(Stored data)

****************

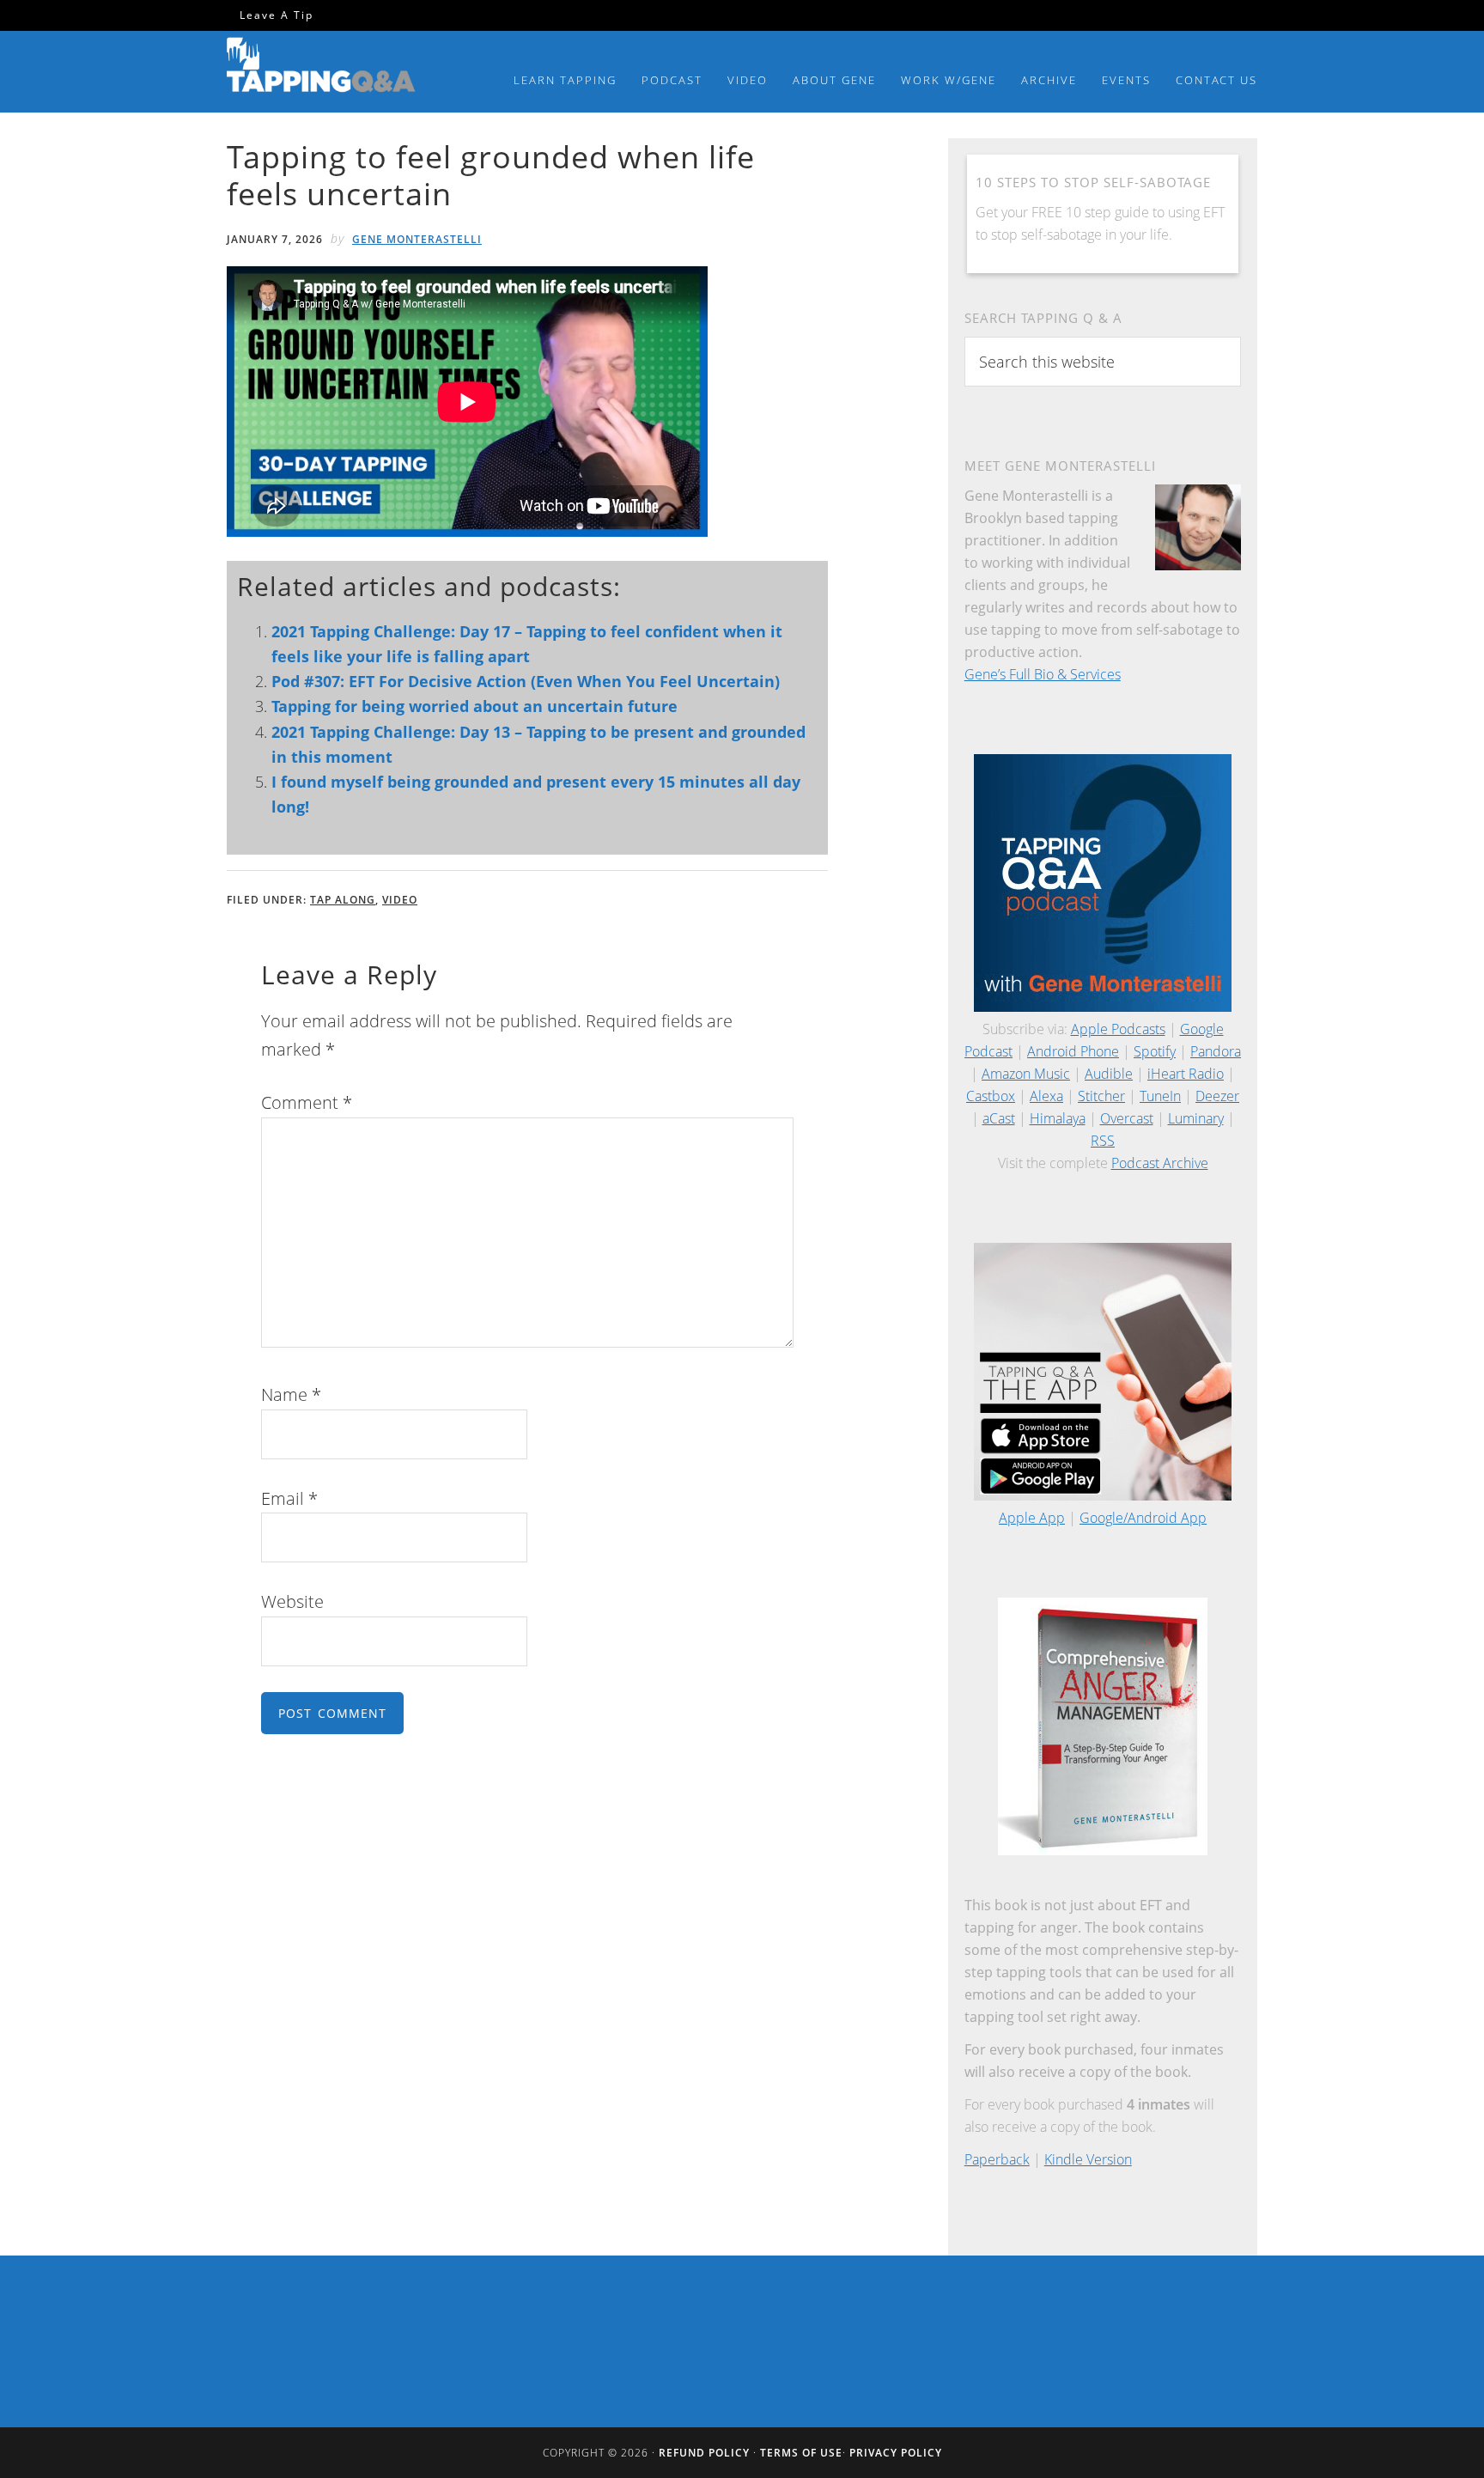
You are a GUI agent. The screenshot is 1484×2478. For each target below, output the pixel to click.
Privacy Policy (895, 2452)
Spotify (1155, 1051)
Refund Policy (704, 2452)
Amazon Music (1026, 1073)
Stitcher (1101, 1096)
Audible (1109, 1073)
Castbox (990, 1096)
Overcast (1126, 1118)
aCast (998, 1118)
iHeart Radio (1185, 1073)
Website (292, 1601)
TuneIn (1160, 1096)
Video (399, 899)
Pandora (1215, 1051)
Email (289, 1498)
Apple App (1032, 1517)
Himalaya (1058, 1118)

****************

Without including the pictures, copy all of the data exactly.

Solution to this exercise:
You are a GUI agent. The screenshot is 1484×2478. For each target below, output the pixel to click.
Privacy Policy (895, 2452)
Spotify (1155, 1051)
Refund Policy (704, 2452)
Amazon Music (1026, 1073)
Stitcher (1101, 1096)
Audible (1109, 1073)
Castbox (990, 1096)
Overcast (1126, 1118)
aCast (998, 1118)
iHeart Radio (1185, 1073)
Website (292, 1601)
TuneIn (1160, 1096)
Video (399, 899)
Pandora (1215, 1051)
Email (289, 1498)
Apple App (1032, 1517)
Himalaya (1058, 1118)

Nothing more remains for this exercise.